Content starts
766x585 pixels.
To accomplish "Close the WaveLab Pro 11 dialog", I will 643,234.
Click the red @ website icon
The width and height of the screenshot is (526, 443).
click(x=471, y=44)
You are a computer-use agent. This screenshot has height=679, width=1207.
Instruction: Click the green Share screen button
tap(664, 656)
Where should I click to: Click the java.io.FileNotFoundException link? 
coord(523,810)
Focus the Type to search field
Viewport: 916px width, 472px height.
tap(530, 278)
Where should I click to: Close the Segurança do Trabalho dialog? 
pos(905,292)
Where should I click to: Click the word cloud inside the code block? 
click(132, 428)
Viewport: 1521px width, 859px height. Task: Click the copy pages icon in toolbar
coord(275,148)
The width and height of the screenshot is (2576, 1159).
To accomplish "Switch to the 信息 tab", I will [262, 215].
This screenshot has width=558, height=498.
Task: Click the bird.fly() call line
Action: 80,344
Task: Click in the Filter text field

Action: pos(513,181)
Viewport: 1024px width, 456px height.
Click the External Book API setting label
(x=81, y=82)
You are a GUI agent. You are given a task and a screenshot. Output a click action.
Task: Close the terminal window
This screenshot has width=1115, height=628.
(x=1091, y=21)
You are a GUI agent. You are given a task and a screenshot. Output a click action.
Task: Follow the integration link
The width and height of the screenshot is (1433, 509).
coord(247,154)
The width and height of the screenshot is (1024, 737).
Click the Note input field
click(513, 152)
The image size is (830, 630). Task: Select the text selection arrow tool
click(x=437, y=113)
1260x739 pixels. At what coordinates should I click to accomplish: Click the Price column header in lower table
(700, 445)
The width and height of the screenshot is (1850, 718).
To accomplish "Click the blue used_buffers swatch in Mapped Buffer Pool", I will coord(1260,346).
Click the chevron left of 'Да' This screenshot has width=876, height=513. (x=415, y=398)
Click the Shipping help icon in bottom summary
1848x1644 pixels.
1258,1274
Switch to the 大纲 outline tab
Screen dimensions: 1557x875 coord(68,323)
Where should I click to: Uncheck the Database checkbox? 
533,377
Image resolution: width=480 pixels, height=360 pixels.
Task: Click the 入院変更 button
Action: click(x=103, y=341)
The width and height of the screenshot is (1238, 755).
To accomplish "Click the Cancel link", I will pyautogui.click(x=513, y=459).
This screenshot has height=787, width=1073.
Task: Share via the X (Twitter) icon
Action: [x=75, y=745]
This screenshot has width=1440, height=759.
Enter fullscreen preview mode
Content ends
### Work task
The full listing must be retyped precisely, with no line left out.

### Answer to the problem
766x585 pixels.
To accomplish "Close the WaveLab Pro 11 dialog", I will 643,234.
Click the red @ website icon
The width and height of the screenshot is (526, 443).
click(x=471, y=44)
You are a computer-use agent. This screenshot has height=679, width=1207.
Instruction: Click the green Share screen button
tap(664, 656)
Where should I click to: Click the java.io.FileNotFoundException link? 
coord(523,810)
Focus the Type to search field
Viewport: 916px width, 472px height.
tap(530, 278)
Where should I click to: Close the Segurança do Trabalho dialog? 
pos(905,292)
Where should I click to: Click the word cloud inside the code block? 
click(132, 428)
Viewport: 1521px width, 859px height. Task: Click the copy pages icon in toolbar
coord(275,148)
The width and height of the screenshot is (2576, 1159).
To accomplish "Switch to the 信息 tab", I will [262, 215].
This screenshot has width=558, height=498.
Task: Click the bird.fly() call line
Action: 80,344
Task: Click in the Filter text field

Action: pos(513,181)
Viewport: 1024px width, 456px height.
Click the External Book API setting label
(x=81, y=82)
You are a GUI agent. You are given a task and a screenshot. Output a click action.
Task: Close the terminal window
This screenshot has width=1115, height=628.
(x=1091, y=21)
You are a GUI agent. You are given a task and a screenshot. Output a click action.
Task: Follow the integration link
The width and height of the screenshot is (1433, 509).
coord(247,154)
The width and height of the screenshot is (1024, 737).
Click the Note input field
click(513, 152)
The image size is (830, 630). Task: Select the text selection arrow tool
click(x=437, y=113)
1260x739 pixels. At what coordinates should I click to accomplish: Click the Price column header in lower table
(700, 445)
The width and height of the screenshot is (1850, 718).
To accomplish "Click the blue used_buffers swatch in Mapped Buffer Pool", I will coord(1260,346).
Click the chevron left of 'Да' This screenshot has width=876, height=513. (x=415, y=398)
Click the Shipping help icon in bottom summary
1848x1644 pixels.
1258,1274
Switch to the 大纲 outline tab
Screen dimensions: 1557x875 coord(68,323)
Where should I click to: Uncheck the Database checkbox? 
533,377
Image resolution: width=480 pixels, height=360 pixels.
Task: Click the 入院変更 button
Action: click(x=103, y=341)
The width and height of the screenshot is (1238, 755).
To accomplish "Click the Cancel link", I will pyautogui.click(x=513, y=459).
This screenshot has height=787, width=1073.
Task: Share via the X (Twitter) icon
Action: [x=75, y=745]
This screenshot has width=1440, height=759.
Enter fullscreen preview mode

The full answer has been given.